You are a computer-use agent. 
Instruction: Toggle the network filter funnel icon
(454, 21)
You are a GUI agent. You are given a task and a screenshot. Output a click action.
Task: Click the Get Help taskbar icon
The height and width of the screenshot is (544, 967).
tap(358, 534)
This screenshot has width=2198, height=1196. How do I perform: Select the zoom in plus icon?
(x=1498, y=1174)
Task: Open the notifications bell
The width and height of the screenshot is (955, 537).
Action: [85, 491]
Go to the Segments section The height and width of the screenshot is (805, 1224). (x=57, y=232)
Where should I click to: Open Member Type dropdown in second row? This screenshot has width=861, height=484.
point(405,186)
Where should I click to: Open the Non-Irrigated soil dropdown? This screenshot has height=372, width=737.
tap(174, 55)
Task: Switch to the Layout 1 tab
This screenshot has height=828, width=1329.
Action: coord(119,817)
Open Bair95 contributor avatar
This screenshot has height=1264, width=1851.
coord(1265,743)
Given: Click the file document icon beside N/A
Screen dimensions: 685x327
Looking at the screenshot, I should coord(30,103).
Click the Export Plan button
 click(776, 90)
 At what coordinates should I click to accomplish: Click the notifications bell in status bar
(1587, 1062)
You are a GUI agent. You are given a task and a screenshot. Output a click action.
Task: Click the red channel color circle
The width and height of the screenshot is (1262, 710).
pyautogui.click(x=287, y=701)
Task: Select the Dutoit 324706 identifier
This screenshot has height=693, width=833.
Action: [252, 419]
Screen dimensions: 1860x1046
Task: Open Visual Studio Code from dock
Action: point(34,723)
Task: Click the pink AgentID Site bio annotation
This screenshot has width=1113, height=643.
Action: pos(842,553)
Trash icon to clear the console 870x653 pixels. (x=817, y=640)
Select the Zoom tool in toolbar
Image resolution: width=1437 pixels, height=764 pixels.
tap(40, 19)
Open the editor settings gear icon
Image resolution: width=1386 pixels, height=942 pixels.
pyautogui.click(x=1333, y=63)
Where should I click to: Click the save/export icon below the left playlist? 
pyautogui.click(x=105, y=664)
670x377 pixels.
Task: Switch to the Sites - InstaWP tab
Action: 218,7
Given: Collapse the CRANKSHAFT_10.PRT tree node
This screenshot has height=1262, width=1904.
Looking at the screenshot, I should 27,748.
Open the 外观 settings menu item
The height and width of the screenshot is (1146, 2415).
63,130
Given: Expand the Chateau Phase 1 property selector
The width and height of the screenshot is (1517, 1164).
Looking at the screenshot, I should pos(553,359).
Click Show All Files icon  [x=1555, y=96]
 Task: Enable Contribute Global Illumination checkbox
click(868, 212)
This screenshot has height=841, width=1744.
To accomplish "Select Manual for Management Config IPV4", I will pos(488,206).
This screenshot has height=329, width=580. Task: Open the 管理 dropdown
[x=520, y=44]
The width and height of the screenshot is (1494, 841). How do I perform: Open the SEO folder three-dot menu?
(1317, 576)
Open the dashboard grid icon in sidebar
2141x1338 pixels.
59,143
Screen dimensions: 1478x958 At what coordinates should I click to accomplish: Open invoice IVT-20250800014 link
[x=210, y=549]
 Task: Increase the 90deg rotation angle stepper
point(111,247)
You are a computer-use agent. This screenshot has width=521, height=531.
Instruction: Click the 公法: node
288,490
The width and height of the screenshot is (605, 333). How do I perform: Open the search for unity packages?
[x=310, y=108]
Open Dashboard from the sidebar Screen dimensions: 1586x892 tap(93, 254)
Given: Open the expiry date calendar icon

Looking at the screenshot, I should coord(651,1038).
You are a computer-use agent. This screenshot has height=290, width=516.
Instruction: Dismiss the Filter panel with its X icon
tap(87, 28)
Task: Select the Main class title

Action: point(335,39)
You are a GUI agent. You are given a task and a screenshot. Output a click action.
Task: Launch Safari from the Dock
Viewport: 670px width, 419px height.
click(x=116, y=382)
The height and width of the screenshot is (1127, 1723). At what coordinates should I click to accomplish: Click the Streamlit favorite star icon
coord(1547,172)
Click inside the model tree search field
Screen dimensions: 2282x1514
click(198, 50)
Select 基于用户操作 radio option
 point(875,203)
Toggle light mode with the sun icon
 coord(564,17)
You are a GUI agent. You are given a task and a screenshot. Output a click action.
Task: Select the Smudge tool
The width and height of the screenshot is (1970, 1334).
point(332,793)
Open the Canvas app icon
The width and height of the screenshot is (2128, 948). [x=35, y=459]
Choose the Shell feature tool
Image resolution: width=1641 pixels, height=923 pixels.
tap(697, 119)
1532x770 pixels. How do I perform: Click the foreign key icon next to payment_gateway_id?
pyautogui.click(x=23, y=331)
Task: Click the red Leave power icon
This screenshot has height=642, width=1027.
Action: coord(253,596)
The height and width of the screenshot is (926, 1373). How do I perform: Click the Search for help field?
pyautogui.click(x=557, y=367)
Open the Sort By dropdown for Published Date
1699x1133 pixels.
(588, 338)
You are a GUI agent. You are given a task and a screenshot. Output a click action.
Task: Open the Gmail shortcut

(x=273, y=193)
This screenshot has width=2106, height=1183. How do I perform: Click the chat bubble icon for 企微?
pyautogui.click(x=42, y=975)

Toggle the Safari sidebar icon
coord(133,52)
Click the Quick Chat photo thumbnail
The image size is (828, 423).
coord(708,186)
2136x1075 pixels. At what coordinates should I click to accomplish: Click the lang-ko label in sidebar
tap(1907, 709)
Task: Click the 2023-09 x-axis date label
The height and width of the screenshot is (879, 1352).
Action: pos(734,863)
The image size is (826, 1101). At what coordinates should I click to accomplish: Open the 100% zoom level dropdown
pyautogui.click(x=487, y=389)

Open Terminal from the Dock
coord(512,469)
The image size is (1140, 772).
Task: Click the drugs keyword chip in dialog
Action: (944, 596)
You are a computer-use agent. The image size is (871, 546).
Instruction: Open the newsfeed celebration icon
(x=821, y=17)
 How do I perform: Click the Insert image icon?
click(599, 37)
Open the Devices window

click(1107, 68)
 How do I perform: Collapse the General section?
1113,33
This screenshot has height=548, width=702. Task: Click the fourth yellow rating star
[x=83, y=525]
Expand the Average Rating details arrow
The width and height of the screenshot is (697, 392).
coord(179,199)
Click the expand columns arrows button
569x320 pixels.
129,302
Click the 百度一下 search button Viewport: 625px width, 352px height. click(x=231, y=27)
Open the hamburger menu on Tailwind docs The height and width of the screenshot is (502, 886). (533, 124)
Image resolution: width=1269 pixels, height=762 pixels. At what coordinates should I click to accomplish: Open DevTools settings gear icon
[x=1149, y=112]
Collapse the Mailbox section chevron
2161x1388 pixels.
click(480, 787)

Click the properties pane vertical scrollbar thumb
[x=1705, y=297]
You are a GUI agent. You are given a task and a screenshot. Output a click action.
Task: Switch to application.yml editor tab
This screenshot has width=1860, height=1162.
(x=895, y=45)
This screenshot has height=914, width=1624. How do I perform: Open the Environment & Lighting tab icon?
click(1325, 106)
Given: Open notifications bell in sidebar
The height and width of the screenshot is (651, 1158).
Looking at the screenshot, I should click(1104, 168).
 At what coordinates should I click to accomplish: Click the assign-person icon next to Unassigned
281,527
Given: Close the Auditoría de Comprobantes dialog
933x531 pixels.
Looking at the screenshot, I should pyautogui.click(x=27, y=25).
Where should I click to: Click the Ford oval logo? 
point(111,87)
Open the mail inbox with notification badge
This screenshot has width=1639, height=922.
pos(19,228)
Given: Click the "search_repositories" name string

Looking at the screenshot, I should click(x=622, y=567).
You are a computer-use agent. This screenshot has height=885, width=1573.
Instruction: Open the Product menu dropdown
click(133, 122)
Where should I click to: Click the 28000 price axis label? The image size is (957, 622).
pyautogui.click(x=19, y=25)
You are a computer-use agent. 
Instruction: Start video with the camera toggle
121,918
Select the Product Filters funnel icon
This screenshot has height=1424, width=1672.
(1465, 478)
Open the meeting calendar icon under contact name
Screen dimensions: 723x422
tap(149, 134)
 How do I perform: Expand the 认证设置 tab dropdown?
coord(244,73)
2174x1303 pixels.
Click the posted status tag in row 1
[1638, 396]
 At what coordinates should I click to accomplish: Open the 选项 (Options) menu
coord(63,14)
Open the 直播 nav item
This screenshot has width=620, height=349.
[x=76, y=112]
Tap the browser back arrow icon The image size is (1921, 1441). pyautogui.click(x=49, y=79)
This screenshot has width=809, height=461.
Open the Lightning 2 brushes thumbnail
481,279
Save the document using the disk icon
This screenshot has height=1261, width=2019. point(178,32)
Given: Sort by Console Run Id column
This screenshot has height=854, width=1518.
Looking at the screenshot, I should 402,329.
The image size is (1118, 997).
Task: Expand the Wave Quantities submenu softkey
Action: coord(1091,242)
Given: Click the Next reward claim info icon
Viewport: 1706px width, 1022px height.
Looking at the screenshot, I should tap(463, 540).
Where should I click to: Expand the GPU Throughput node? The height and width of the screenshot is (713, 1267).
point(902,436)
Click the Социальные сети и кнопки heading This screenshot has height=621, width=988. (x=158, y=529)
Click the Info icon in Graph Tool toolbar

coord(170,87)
************
▶ **TASK STATEMENT**: If a line above holds the string "computer", copy it out.

▶ **TASK OUTPUT**:
You are a computer-use agent. 
You are a computer-use agent. This screenshot has width=521, height=531.
You are a computer-use agent. This screenshot has height=290, width=516.
You are a computer-use agent. The image size is (871, 546).
You are a computer-use agent. This screenshot has height=885, width=1573.
You are a computer-use agent. 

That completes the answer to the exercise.